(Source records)
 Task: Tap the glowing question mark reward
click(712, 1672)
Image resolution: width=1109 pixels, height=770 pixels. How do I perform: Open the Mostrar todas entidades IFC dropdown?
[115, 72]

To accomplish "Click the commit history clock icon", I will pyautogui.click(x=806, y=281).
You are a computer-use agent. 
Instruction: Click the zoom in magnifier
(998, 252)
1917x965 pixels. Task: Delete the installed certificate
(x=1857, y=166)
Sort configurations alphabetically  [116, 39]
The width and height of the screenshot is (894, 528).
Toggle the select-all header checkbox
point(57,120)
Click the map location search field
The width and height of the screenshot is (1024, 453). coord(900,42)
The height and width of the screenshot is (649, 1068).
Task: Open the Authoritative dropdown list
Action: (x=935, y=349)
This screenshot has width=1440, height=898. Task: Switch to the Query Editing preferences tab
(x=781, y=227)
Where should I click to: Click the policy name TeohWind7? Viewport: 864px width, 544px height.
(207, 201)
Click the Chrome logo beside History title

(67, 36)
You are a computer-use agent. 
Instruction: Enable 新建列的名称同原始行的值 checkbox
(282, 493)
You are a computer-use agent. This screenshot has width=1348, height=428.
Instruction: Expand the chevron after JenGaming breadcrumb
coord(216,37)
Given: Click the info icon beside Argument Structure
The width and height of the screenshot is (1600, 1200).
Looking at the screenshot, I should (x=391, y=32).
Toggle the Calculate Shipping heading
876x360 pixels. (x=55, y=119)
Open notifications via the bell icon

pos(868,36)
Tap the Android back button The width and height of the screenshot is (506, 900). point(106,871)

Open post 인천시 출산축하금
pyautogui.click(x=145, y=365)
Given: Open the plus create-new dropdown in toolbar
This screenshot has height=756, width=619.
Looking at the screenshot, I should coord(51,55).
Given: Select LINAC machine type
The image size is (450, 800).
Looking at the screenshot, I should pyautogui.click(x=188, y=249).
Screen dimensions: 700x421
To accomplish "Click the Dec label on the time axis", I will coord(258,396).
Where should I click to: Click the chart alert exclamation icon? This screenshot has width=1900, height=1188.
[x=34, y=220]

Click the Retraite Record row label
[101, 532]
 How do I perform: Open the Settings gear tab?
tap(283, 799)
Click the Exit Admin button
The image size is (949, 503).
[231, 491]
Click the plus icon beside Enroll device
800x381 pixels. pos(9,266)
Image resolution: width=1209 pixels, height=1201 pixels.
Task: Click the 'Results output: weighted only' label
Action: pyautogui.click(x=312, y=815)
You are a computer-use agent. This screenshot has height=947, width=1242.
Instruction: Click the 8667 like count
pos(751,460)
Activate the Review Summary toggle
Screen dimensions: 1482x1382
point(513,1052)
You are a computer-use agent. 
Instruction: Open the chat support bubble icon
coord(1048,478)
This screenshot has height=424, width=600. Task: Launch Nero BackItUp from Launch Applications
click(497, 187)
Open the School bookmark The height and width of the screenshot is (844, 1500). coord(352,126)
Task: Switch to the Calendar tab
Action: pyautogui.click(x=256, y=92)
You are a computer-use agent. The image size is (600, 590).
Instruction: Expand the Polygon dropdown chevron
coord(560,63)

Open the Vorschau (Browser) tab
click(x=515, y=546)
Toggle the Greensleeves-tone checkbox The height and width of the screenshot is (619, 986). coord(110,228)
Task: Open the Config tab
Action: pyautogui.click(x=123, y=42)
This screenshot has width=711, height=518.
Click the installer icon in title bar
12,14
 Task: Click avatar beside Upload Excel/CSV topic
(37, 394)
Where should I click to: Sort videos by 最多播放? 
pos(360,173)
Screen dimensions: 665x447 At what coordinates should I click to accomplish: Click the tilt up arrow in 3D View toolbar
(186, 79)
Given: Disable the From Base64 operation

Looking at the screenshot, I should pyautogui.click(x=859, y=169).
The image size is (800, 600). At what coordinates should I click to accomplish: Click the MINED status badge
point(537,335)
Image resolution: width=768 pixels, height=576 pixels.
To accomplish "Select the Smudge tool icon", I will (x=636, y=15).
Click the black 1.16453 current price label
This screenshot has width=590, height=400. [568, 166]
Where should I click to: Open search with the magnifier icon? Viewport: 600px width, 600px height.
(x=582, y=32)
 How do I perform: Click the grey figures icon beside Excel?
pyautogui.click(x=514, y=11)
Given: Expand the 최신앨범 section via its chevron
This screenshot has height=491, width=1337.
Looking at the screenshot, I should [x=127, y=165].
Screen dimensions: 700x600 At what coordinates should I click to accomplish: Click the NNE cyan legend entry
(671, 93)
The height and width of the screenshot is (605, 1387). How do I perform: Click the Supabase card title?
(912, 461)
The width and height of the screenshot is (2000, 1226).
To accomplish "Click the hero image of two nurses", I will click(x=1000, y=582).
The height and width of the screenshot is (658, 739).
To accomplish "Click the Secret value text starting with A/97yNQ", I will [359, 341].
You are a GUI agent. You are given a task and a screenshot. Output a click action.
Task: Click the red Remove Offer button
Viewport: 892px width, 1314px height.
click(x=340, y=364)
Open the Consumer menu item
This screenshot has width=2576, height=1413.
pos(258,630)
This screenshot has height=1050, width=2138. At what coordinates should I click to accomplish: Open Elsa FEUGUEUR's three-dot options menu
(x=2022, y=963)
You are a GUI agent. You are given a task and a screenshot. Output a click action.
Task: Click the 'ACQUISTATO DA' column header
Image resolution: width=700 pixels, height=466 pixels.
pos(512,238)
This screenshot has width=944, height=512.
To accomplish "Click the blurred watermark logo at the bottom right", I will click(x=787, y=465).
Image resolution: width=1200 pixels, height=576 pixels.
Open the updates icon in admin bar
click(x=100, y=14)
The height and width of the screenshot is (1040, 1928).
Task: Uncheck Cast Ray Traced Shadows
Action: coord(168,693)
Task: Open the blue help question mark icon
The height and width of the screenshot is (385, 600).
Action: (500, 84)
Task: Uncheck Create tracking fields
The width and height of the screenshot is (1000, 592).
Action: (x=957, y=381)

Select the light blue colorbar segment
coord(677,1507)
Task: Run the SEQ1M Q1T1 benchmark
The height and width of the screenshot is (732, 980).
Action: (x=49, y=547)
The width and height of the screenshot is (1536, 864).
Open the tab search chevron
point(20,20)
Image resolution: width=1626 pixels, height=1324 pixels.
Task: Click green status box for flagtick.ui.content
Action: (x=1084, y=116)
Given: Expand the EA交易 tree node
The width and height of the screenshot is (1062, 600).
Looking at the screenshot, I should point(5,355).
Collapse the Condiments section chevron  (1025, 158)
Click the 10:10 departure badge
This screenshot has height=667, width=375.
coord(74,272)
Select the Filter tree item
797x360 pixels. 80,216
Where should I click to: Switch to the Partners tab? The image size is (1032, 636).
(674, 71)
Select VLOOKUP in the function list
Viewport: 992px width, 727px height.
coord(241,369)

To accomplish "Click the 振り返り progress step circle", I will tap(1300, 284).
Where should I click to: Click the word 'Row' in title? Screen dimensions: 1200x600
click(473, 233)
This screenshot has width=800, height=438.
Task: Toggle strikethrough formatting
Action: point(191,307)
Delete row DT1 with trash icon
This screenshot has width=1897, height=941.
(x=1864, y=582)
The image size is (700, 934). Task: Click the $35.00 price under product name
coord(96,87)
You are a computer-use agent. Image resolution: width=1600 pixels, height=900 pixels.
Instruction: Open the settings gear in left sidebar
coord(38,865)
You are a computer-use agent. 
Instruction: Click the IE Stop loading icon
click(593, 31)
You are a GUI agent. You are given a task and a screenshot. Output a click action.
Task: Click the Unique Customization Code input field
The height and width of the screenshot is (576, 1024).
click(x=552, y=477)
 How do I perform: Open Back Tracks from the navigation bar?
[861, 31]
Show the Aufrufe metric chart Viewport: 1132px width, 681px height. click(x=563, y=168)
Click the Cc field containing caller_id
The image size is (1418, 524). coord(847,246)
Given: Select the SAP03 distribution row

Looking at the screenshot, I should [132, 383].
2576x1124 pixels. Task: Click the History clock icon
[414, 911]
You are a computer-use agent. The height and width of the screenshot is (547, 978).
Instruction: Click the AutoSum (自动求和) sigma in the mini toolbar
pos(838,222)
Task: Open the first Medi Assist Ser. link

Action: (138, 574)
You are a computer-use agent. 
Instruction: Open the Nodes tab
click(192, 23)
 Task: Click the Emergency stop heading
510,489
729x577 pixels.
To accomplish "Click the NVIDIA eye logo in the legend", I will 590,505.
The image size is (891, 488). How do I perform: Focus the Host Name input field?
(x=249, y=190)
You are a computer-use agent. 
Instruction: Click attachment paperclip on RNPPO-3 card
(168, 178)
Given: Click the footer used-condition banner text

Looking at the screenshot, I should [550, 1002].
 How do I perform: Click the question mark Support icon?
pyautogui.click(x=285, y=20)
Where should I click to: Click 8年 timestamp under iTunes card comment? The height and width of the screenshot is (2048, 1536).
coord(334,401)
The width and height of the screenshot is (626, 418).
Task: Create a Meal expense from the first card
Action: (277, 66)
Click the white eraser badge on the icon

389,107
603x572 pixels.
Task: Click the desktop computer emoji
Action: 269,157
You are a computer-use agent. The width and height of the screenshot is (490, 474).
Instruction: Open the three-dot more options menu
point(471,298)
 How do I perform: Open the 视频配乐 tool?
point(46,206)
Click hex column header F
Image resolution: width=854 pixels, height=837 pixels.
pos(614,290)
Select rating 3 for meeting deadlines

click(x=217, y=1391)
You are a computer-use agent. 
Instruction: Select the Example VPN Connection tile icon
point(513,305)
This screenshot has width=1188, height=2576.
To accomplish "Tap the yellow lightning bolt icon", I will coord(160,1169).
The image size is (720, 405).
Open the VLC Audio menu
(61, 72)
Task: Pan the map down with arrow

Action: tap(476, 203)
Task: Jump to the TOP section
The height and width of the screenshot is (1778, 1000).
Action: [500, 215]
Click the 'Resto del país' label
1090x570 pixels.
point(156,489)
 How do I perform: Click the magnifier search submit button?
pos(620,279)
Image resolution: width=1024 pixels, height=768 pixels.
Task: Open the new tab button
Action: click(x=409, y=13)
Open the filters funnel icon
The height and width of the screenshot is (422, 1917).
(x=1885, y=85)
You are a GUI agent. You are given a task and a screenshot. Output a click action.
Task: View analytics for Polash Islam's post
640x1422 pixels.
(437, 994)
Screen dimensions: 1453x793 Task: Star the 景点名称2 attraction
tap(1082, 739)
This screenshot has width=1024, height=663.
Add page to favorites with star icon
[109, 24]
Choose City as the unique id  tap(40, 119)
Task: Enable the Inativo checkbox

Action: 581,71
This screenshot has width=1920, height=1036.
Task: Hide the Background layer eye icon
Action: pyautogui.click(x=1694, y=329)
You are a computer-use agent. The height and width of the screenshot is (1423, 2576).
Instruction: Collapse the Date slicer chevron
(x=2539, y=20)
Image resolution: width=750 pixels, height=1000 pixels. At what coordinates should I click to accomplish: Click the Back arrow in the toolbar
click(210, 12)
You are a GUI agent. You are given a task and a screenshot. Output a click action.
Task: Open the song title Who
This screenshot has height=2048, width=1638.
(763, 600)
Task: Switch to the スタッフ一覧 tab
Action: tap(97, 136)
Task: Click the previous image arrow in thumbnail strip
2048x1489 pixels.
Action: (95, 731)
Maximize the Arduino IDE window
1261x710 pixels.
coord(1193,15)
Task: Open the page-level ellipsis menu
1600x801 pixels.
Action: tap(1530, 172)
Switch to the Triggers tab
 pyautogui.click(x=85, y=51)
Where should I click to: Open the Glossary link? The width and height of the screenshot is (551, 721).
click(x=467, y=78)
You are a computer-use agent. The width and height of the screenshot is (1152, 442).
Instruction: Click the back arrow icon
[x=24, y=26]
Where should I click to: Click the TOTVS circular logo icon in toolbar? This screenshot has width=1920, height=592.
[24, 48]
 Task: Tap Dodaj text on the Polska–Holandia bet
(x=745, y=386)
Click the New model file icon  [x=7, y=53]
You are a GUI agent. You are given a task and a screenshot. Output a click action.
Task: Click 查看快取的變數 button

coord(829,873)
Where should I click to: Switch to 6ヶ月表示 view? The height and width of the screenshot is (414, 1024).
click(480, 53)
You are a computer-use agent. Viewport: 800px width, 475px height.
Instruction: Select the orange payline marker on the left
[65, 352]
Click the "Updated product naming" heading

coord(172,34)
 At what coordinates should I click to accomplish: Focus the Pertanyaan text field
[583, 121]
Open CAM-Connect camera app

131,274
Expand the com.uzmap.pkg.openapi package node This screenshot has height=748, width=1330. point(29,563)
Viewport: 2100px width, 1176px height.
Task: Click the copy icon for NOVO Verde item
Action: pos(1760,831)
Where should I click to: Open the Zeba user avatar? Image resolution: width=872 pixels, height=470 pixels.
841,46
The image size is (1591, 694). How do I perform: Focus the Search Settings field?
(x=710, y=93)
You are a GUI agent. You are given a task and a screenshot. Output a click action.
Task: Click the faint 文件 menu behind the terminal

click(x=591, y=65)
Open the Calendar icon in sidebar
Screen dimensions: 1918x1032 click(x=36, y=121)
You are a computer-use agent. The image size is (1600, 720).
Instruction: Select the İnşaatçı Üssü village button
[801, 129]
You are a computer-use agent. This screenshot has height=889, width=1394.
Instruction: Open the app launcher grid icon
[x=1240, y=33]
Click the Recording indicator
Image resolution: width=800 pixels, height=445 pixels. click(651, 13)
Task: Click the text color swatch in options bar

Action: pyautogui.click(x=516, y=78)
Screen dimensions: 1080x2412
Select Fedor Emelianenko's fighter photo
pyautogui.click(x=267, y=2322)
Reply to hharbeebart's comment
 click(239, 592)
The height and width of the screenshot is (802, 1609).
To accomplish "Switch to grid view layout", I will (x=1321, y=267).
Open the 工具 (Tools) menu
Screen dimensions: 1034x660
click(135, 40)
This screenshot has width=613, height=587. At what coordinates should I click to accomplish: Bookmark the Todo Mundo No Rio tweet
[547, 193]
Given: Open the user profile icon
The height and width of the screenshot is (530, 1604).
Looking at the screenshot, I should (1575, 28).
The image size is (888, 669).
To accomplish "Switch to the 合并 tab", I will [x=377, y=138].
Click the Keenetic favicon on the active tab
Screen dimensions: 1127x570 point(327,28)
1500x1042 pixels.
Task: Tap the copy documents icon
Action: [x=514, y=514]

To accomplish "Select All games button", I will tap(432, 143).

Your task –
Write down, word for word, the lines above from the one containing "Task: Uncheck Create tracking fields" through the one containing "Given: Expand the EA交易 tree node", both ends included.

Result for this exercise –
Task: Uncheck Create tracking fields
The width and height of the screenshot is (1000, 592).
Action: (x=957, y=381)

Select the light blue colorbar segment
coord(677,1507)
Task: Run the SEQ1M Q1T1 benchmark
The height and width of the screenshot is (732, 980).
Action: (x=49, y=547)
The width and height of the screenshot is (1536, 864).
Open the tab search chevron
point(20,20)
Image resolution: width=1626 pixels, height=1324 pixels.
Task: Click green status box for flagtick.ui.content
Action: (x=1084, y=116)
Given: Expand the EA交易 tree node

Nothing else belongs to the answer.